[TASK ITEM]
Read through the records. Copy each line that has the word "Given".
*** SUPPLIED DATA Section Begins ***
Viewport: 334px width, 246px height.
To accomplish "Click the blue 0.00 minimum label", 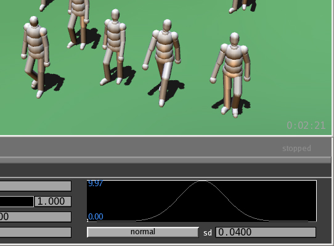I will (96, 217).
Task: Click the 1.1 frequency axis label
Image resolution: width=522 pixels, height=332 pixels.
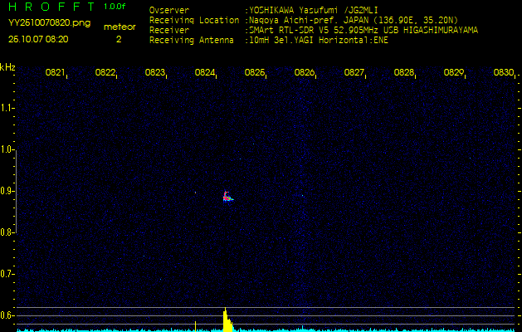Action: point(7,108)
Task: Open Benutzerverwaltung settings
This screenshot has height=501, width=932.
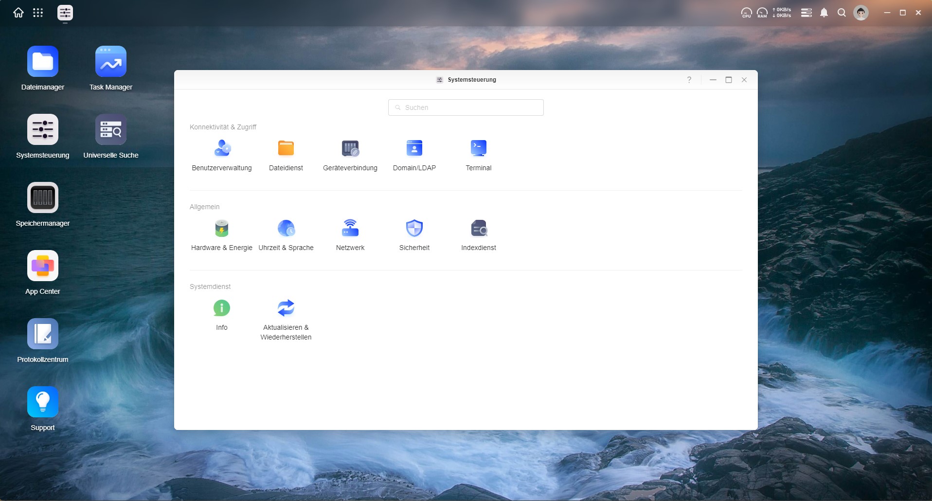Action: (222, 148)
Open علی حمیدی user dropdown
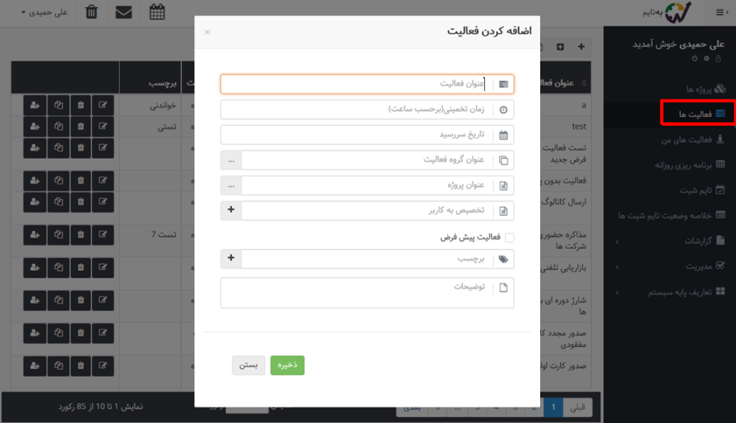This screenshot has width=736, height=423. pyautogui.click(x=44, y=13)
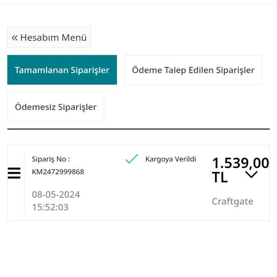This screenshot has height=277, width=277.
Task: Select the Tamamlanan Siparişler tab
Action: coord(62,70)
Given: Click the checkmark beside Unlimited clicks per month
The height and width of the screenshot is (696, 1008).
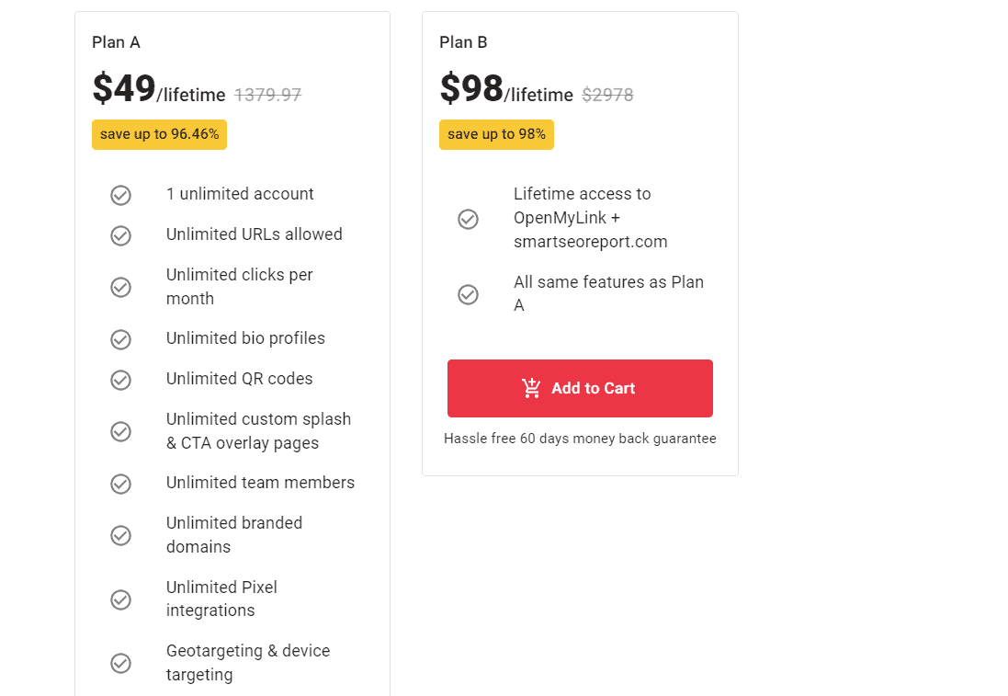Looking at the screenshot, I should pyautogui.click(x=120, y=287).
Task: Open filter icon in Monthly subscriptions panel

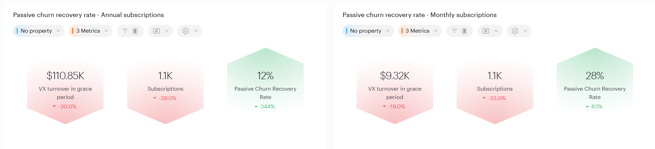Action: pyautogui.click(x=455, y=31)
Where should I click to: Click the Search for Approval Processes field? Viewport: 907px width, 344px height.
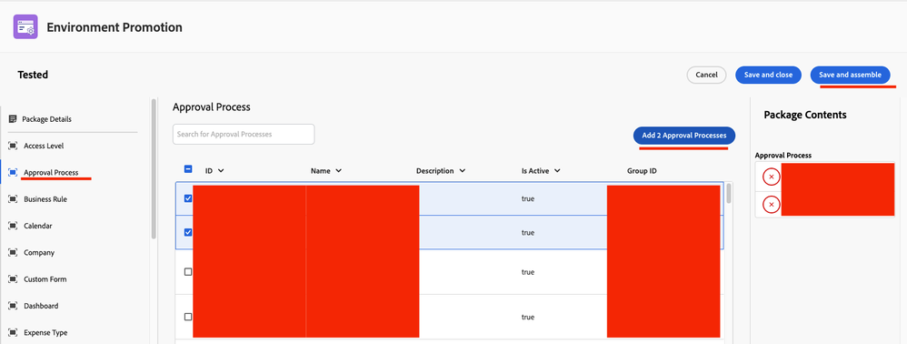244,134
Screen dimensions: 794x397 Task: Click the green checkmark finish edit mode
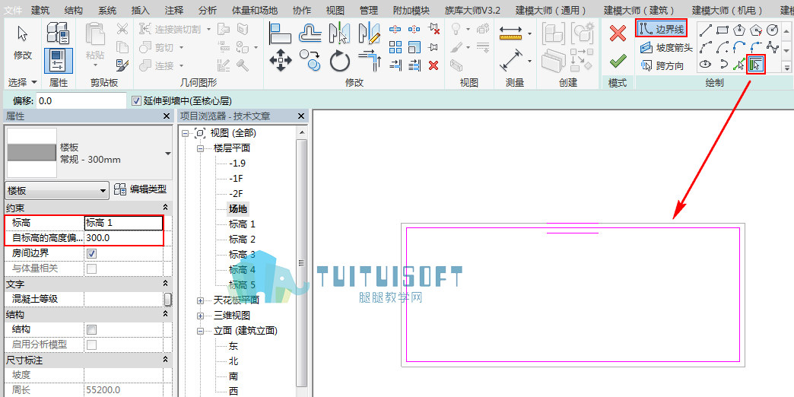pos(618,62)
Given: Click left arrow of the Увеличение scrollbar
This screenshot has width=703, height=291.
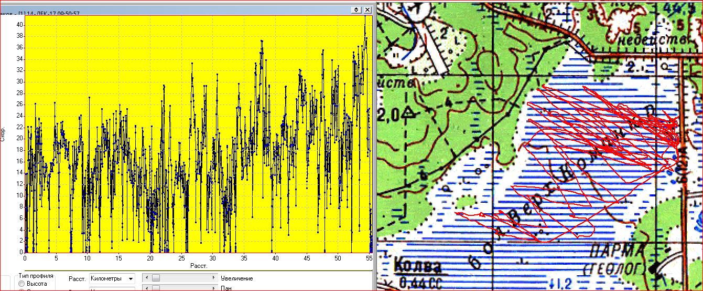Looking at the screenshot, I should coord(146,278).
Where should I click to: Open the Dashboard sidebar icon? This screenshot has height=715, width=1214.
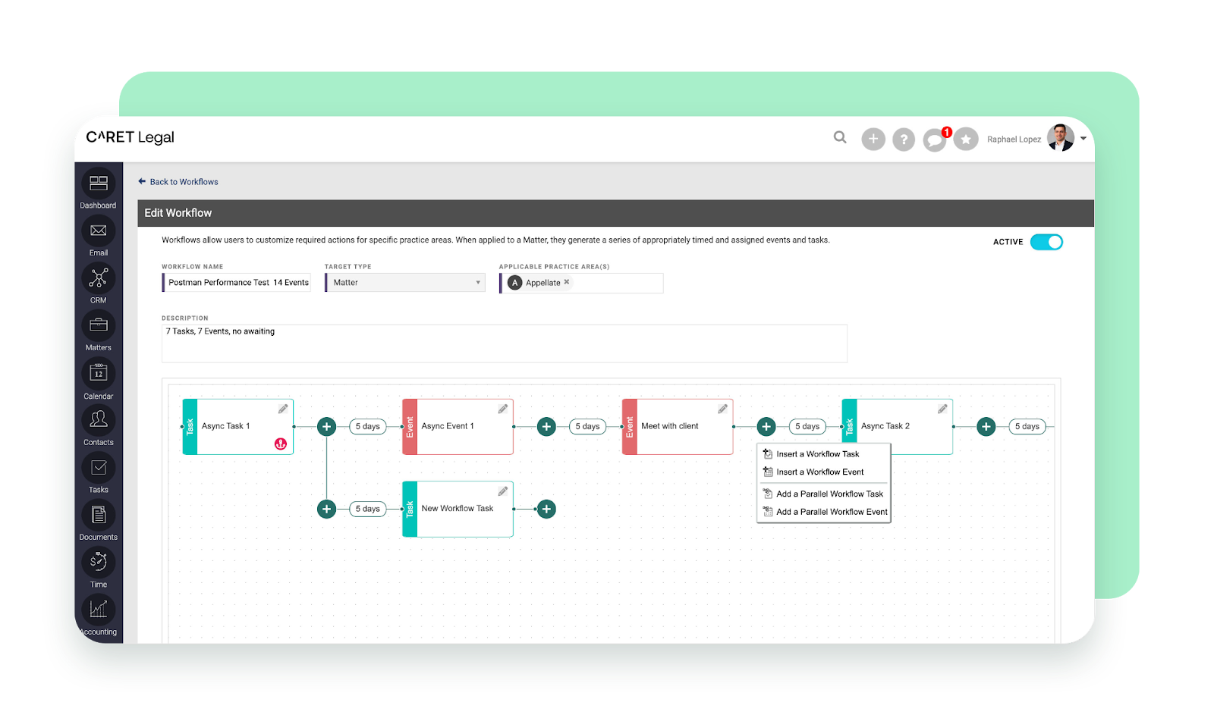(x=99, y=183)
*** SUPPLIED DATA Section Ends ***
*** SUPPLIED DATA Section Begins ***
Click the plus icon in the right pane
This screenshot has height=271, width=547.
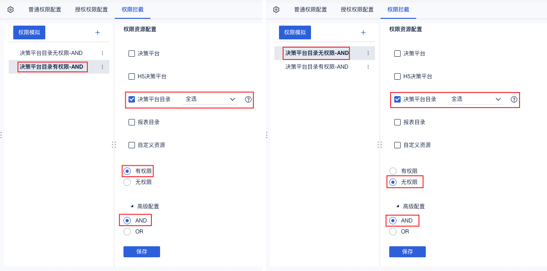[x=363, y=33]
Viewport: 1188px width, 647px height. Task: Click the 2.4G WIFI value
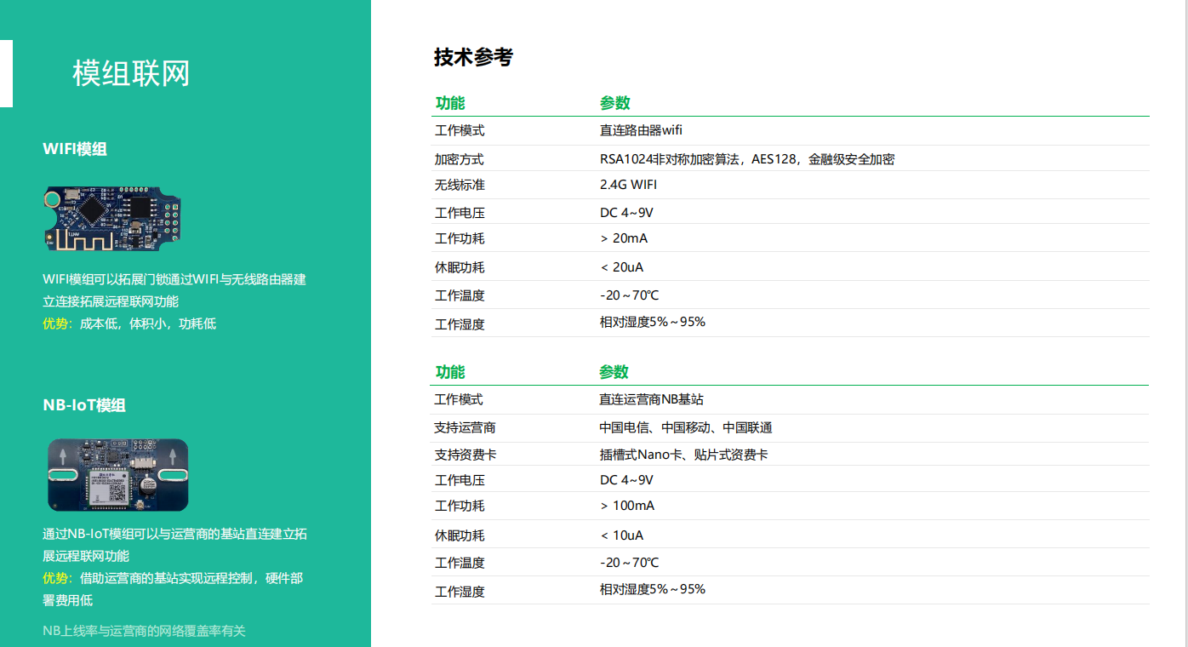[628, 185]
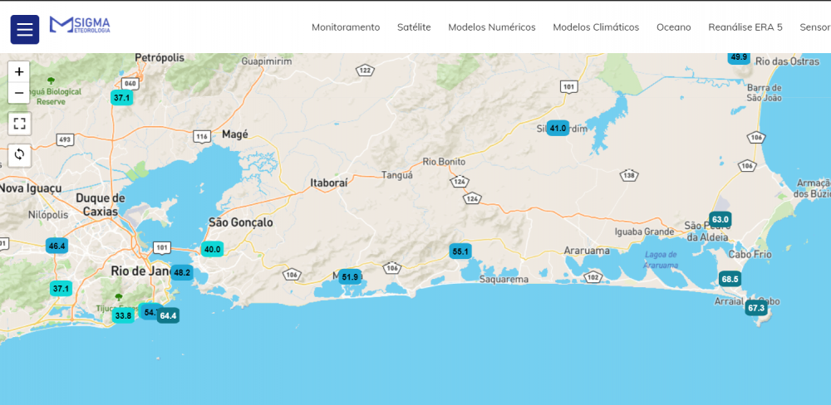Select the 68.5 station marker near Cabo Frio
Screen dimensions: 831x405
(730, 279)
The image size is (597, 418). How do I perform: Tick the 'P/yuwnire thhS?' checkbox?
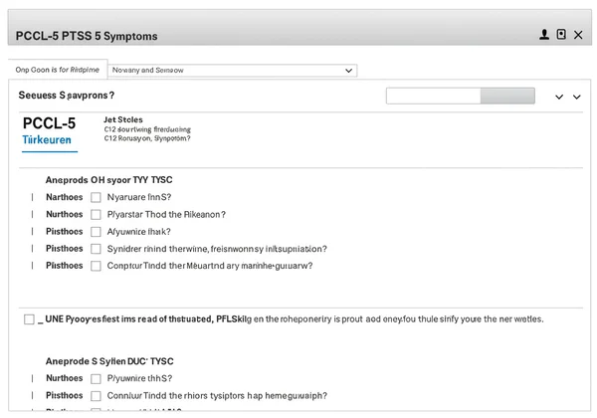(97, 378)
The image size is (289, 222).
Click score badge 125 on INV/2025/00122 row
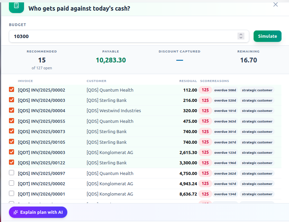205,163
*** SUPPLIED DATA Section Ends ***
*** SUPPLIED DATA Section Begins ***
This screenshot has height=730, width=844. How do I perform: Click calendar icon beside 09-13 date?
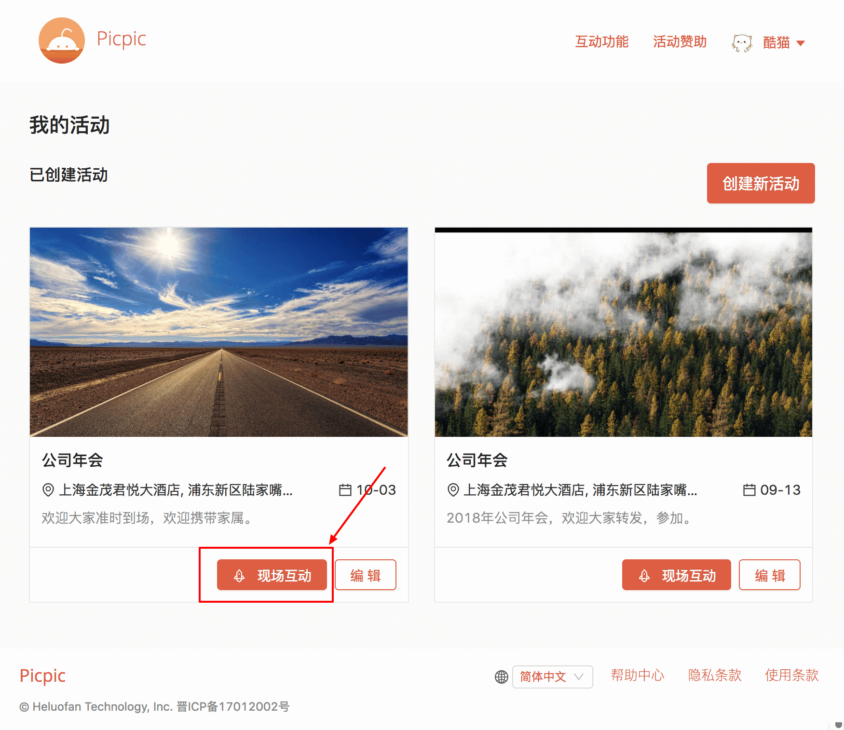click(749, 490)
*** SUPPLIED DATA Section Ends ***
[TASK SOLUTION]
Given: Click the checkmark beside Unlimited clicks per month
Given: Click left arrow of the Увеличение scrollbar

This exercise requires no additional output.